[Exercise instructions]:
Only some lines are wanted. Transcribe, exactly, the lines below from the line with "[button] (32, 1889)" up to and including the line with "Physics (40, 2301)".

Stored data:
-=-=-=-=-
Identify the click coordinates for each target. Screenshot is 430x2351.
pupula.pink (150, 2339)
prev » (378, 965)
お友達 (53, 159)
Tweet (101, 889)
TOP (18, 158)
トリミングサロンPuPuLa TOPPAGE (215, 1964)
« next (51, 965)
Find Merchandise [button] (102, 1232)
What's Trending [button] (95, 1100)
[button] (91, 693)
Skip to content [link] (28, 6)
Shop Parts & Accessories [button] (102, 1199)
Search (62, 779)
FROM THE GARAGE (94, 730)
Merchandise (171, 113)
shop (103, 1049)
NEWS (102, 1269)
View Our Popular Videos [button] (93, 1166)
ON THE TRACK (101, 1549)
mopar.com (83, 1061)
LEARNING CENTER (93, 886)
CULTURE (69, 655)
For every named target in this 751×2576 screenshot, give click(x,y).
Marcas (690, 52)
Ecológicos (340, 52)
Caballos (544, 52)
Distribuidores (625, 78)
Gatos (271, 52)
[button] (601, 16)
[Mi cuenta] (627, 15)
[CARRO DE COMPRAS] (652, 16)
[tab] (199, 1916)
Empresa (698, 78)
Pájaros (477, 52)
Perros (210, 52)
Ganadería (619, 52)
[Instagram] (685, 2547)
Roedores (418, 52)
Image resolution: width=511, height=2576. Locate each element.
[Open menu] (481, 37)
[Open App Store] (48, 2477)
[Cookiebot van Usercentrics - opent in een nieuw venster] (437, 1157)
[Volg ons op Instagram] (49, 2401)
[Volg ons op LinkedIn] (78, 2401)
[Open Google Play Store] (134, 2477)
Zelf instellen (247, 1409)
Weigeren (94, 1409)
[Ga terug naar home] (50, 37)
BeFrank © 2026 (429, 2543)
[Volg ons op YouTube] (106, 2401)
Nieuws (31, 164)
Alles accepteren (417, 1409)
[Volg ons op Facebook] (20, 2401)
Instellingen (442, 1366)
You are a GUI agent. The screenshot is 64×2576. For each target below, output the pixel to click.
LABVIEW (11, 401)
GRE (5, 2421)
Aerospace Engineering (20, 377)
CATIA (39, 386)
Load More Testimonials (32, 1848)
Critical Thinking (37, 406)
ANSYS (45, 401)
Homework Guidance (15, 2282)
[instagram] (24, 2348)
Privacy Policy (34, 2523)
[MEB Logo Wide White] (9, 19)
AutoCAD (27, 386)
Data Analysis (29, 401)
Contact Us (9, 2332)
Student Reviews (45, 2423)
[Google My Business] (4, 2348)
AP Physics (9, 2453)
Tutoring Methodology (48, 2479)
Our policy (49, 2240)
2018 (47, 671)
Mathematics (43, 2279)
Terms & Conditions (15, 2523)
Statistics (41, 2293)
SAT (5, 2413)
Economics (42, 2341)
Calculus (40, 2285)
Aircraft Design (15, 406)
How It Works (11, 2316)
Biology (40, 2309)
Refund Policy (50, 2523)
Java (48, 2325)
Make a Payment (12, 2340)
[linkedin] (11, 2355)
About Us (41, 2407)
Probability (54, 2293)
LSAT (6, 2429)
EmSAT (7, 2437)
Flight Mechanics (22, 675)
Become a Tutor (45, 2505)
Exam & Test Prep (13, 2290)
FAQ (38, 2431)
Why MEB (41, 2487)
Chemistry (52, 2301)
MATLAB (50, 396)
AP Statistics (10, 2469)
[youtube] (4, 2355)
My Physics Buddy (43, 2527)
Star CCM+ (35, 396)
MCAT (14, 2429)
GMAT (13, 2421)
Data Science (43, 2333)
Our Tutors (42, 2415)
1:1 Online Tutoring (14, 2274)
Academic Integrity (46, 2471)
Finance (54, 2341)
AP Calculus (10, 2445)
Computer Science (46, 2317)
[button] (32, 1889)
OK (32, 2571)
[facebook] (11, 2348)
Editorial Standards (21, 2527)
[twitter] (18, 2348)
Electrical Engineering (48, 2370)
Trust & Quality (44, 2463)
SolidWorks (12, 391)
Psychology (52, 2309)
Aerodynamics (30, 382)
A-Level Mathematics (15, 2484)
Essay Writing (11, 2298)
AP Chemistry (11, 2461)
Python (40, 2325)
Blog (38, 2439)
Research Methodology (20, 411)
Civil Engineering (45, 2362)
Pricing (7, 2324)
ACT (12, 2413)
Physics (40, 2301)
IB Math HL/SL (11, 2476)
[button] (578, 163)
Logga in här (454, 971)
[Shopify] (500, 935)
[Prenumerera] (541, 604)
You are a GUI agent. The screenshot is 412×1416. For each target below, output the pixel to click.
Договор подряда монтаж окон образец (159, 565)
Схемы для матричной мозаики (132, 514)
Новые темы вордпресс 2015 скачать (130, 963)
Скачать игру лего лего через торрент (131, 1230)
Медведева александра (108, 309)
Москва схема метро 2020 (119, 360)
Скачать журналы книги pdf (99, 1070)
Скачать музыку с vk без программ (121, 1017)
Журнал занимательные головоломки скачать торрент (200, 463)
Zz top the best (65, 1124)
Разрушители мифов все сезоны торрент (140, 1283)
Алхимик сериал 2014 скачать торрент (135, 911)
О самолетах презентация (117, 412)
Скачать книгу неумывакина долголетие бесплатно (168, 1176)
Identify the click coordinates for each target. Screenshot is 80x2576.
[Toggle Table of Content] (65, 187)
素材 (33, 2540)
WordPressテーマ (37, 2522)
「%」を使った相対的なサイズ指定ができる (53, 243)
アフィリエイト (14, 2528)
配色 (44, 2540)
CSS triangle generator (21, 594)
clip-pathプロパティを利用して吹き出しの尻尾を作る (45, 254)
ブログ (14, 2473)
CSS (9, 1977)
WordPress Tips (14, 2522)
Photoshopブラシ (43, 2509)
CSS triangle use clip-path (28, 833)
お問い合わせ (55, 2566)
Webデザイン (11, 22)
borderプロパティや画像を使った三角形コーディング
-=-=-=-=-
[Solution to the exercise]:
[button] (32, 1889)
OK (32, 2571)
[facebook] (11, 2348)
Editorial Standards (21, 2527)
[twitter] (18, 2348)
Electrical Engineering (48, 2370)
Trust & Quality (44, 2463)
SolidWorks (12, 391)
Psychology (52, 2309)
Aerodynamics (30, 382)
A-Level Mathematics (15, 2484)
Essay Writing (11, 2298)
AP Chemistry (11, 2461)
Python (40, 2325)
Blog (38, 2439)
Research Methodology (20, 411)
Civil Engineering (45, 2362)
Pricing (7, 2324)
ACT (12, 2413)
Physics (40, 2301)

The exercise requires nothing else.